Das letzte, 23-jährige Opfer, Luis Alexis "Lorenza" Alvarado Hernández, wurde am 22. Dezember in Comayagüela gesteinigt aufgefunden. Benutzte Kondome in der Nähe des Leichnams führten zu der Vermutung, dass das Opfer vor seinem Tod vergewaltigt worden war. Die verkohlte Leiche des zweiten Opfers, des 45-jährigen Transgender "Lady" Oscar Martínez Salgado, wurde am selben Tag in seiner Wohnung in Tegucigalpa entdeckt. Nach Angaben von Nachbarn hatten zwei Verdächtige das Haus fluchtartig verlassen nachdem ein Feuer ausgebrochen war.

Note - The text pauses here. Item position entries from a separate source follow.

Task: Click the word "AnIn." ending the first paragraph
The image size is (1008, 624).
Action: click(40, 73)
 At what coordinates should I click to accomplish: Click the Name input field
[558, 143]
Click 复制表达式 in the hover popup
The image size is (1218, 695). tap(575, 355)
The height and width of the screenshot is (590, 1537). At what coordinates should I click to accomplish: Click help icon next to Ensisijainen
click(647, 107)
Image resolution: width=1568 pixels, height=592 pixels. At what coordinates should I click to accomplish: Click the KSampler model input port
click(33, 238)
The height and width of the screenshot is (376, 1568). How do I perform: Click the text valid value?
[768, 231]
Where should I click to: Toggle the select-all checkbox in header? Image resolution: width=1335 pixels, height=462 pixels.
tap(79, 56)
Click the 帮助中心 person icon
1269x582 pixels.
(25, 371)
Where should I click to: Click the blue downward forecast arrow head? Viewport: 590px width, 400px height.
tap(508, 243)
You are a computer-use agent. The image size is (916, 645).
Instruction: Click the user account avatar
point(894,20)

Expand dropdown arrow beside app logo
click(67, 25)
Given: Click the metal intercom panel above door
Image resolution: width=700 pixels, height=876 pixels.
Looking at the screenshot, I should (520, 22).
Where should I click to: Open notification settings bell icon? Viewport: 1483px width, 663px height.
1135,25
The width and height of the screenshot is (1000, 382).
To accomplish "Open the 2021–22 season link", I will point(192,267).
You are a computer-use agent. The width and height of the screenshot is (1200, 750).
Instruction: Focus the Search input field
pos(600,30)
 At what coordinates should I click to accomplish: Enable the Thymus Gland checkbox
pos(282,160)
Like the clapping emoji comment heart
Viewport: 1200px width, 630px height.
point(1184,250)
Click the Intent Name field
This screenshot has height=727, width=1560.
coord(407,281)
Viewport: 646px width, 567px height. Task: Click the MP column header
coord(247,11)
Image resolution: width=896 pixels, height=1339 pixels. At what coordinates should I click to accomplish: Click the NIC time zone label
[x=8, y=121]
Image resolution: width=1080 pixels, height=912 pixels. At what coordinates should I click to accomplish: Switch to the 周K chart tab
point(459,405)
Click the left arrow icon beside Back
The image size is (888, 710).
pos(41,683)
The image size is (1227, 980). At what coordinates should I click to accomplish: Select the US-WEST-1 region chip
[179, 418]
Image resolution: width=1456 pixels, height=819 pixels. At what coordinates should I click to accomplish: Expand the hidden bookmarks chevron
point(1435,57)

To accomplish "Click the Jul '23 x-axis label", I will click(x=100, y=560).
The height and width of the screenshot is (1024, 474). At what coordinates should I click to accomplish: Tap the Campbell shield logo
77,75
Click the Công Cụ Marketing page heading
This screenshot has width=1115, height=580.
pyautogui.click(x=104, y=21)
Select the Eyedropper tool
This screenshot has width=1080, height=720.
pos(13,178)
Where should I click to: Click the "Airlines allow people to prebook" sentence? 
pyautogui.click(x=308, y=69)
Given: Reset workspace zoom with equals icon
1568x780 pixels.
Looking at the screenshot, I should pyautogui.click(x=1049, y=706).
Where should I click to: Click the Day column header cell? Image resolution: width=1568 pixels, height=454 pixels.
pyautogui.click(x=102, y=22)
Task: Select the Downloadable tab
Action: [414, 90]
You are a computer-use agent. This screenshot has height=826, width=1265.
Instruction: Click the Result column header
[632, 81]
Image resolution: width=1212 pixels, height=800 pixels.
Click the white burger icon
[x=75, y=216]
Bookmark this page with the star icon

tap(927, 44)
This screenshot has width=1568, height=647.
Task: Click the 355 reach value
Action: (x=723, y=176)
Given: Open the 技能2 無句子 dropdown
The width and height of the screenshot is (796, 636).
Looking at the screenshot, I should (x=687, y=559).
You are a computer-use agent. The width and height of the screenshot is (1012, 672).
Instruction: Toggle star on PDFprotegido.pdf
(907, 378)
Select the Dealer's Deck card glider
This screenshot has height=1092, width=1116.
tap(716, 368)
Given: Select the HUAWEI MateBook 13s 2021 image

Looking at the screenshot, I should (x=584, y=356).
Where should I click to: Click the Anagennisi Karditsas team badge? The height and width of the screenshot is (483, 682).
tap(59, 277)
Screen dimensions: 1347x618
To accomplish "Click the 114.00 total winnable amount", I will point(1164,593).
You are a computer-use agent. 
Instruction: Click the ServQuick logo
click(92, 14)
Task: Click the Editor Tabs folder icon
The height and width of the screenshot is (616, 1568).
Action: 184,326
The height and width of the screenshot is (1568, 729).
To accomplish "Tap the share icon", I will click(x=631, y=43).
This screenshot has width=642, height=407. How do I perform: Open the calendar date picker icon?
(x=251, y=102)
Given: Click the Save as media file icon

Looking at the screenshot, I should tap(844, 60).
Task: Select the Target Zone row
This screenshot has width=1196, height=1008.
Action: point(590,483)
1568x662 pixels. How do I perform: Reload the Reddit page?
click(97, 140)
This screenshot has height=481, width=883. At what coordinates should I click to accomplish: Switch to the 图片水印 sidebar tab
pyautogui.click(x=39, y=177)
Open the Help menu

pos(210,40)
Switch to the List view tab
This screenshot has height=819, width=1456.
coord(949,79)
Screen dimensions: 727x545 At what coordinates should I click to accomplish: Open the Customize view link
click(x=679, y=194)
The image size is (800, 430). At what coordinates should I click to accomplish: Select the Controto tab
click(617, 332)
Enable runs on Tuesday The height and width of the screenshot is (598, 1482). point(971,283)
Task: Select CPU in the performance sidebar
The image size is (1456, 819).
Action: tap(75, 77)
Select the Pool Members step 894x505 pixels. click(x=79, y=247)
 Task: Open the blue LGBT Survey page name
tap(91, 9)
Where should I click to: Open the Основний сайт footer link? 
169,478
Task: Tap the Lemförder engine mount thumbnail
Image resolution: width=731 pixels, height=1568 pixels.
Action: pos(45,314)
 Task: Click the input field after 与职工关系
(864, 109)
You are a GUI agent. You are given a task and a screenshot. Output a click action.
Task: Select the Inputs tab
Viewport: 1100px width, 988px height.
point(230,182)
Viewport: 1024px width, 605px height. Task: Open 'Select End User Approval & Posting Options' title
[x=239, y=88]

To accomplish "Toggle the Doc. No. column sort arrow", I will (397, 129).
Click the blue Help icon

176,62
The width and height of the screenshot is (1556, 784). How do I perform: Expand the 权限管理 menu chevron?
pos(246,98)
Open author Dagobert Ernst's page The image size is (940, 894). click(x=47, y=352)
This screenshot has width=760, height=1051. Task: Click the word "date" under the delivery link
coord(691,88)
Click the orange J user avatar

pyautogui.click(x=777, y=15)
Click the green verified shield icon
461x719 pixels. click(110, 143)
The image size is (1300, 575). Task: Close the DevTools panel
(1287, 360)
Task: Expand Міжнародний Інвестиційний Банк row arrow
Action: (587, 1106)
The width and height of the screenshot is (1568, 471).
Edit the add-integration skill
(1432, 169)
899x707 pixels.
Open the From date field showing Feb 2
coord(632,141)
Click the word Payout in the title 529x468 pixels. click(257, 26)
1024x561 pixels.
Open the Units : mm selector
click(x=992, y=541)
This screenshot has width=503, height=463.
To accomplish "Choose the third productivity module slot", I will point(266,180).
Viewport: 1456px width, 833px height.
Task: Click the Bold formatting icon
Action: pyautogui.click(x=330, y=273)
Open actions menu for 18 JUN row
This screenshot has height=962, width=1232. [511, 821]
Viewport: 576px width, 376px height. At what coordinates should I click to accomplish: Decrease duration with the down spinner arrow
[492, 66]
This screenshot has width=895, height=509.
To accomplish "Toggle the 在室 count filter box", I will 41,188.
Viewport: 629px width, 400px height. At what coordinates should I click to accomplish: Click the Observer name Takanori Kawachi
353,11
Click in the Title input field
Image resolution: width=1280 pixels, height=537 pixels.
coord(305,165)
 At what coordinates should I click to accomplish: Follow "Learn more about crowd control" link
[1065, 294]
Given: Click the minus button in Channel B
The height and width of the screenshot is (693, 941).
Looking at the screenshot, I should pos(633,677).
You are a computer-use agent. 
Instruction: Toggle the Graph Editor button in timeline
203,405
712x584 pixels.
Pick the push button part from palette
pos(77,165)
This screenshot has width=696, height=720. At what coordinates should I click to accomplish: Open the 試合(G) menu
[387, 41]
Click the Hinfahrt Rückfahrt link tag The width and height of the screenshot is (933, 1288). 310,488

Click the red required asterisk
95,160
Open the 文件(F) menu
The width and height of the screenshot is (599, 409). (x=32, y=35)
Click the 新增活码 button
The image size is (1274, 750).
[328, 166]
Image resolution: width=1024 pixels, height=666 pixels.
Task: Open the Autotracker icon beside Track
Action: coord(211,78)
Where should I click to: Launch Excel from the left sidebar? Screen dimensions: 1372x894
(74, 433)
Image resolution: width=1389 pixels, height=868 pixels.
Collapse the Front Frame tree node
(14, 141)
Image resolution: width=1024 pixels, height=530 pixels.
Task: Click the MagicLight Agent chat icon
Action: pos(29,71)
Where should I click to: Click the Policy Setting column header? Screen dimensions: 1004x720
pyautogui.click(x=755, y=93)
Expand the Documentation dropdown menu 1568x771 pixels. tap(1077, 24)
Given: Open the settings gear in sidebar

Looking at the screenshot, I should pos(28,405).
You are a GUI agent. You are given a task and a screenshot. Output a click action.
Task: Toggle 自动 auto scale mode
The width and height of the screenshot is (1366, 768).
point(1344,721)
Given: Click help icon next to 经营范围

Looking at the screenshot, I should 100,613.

Am 2. Januar wurde die Leiche einer als Cheo bekannten jungen Transfrau in Tegucigalpa entdeckt, die Gewaltspuren aufwies.

Das honduranische Lesben-Netzwerk Cattrachas und die US-amerikanische Menschenrechtsorganisation IGLHRC riefen dazu auf, eine Kampagne zur Aufklärung der Morde zu unterstützen, da Täter transphober und anderer Morde unter der Regierung Lobo bislang keinerlei polizeiliche oder strafrechtliche Verfolgung zu befürchten haben.